The Public Plan and the Idiots Fallacy
Mark Schmitt has a very good piece on the history of the much talked about “public plan.” What’s interesting about the plan is show it was originally conceived as a piece of honest wonkery by Jacob Hacker, as a way to give Americans the benefits of government sponsored health care and to increase competition with private insurers, especially in places where one or two insurance companies dominated the market. And, as a piece of wonky health policy, the public plan wasn’t perfect, but made a lot of sense, and was more politically palatable than going for single payer.
But this was, weirdly enough, the root of the problem. The only real health care constituency on the left was the single payer constituency. And the public plan people decided to sell their plan — which, even if it passed in its original form as seen in the House, would not be anywhere near big or powerful enough to turn into single payer — as a back-door path to single payer:
But the downside is that the political process turns out to be as resistant to stealth single-payer as it is to plain-old single-payer. If there is a public plan, it certainly won’t be the kind of deal that could “become the dominant player.” So now this energetic, well-funded group of progressives is fired up to defend something fairly complex and not necessarily essential to health reform. (Or, put another way, there are plenty of bad versions of a public plan.) The symbolic intensity is hard for others to understand. But the intensity is understandable if you recognize that this is what they gave up single-payer for, so they want to win at least that much.

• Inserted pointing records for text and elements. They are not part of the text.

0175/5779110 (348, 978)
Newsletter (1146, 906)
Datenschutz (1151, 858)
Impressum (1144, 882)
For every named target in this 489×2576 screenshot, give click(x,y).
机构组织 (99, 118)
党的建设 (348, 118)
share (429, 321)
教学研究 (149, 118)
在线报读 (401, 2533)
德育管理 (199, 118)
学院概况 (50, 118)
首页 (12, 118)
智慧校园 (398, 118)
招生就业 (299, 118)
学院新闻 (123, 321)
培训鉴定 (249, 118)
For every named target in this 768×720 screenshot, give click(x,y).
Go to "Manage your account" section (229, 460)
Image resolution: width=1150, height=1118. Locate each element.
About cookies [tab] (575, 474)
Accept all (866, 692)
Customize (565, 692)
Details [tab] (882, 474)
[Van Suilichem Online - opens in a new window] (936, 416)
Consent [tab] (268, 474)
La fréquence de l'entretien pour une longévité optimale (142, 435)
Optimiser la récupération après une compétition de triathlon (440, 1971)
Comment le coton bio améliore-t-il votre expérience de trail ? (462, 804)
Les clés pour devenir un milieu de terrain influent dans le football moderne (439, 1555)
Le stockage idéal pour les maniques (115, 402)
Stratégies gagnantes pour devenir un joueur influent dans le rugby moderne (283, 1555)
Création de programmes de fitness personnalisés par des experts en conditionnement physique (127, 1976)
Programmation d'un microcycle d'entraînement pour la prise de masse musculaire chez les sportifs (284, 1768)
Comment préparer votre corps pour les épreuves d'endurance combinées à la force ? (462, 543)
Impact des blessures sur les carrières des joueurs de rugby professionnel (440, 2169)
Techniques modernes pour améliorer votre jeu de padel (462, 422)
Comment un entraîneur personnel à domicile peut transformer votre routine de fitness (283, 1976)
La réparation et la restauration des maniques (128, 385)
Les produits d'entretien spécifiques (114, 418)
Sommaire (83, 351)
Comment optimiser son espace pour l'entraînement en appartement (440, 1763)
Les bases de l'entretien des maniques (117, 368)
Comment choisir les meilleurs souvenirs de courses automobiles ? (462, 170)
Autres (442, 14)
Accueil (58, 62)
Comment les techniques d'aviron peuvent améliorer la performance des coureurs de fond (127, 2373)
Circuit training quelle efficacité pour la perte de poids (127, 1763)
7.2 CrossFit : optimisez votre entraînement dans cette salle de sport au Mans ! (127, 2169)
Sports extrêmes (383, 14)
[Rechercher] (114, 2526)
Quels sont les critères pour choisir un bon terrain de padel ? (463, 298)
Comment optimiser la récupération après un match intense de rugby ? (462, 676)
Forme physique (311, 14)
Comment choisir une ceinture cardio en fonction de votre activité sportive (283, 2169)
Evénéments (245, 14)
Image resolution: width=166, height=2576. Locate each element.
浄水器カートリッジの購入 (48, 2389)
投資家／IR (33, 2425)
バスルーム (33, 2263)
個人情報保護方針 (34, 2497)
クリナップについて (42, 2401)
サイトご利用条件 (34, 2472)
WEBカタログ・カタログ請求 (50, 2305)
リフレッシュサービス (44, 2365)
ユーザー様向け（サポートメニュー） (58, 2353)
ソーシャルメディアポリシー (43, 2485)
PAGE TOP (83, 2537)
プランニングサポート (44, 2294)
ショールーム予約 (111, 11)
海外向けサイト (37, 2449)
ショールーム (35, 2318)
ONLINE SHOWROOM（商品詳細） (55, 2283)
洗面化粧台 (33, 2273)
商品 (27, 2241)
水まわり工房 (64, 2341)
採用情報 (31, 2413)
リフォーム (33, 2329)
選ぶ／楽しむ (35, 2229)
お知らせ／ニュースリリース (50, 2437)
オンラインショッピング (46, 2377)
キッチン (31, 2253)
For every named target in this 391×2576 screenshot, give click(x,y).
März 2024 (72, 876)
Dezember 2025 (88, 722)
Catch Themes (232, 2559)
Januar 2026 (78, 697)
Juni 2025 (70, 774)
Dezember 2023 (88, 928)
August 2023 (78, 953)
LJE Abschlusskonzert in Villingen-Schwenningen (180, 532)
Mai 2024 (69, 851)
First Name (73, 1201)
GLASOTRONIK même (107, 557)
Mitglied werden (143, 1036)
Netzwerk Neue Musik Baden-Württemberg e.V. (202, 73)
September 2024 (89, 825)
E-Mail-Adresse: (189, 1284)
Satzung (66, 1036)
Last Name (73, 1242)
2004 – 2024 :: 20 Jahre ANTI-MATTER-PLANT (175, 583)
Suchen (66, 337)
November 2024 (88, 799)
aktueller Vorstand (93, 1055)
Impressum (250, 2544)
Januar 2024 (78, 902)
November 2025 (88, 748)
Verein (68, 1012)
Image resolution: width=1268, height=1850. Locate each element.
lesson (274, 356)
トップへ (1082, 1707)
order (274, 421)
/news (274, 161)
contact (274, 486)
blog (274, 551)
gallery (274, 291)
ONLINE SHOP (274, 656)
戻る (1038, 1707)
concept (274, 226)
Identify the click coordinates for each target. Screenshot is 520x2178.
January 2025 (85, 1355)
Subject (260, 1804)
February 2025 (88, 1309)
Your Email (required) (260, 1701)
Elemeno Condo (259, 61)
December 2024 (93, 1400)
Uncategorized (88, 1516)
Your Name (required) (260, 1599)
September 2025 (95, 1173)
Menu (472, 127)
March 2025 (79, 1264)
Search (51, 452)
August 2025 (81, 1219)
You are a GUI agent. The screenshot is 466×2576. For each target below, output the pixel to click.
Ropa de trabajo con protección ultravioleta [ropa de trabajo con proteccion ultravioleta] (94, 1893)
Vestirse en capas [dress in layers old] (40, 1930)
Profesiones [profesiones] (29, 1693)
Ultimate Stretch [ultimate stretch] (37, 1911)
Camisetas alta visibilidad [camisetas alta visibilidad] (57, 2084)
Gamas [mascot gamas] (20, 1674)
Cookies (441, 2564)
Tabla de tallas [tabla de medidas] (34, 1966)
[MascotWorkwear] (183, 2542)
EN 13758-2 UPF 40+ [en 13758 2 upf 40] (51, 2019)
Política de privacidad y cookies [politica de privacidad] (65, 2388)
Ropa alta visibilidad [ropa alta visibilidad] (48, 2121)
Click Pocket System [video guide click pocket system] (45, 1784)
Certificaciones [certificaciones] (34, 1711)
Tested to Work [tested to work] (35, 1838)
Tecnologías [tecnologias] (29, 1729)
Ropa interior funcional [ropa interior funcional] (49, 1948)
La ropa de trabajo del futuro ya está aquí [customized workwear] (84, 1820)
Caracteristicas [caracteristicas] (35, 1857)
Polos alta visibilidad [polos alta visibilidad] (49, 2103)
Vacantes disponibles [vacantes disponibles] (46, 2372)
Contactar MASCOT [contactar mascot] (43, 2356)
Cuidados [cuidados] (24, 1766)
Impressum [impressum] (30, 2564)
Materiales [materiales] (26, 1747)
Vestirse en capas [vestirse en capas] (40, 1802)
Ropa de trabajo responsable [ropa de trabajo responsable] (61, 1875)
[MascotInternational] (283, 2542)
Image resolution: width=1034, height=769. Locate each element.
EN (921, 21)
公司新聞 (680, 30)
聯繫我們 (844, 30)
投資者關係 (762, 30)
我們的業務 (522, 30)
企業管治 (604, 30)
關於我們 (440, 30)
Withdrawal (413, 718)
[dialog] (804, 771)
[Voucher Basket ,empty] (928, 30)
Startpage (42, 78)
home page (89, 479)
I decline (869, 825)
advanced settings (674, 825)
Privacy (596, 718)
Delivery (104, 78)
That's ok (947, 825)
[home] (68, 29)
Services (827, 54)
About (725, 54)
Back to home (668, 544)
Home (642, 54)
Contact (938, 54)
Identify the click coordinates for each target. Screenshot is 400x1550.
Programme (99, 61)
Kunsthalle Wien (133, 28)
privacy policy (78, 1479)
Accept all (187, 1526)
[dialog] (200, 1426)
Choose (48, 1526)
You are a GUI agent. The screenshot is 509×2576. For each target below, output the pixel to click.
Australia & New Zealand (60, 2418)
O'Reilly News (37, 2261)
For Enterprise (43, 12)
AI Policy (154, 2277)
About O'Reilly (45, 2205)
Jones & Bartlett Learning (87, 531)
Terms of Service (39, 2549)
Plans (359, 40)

Basically, the very same interest groups and constituencies that made single payer a political impossibility weren’t going to be fooled by the public plan, especially when it’s promoters were openly telling liberals that the public plan would eventually lead to something like single payer. The insurance companies, medical device companies, pharma, hospitals everyone else aren’t complete and total idiots. Even though polls have shown that a large portion of the public supports a public plan, the political center of gravity on health care, which is largely determined the the bizarre nature of a 60 vote senate, seems to be around fairly extensive insurance regulations, some sort of mandate, subsidies for the poor, increases in Medicaid and a newly empowered Medicare panel. If, after all this huffing and puffing, a plan containing those policies is signed, liberals should be pretty happy. Also, it was about all anyone could expect.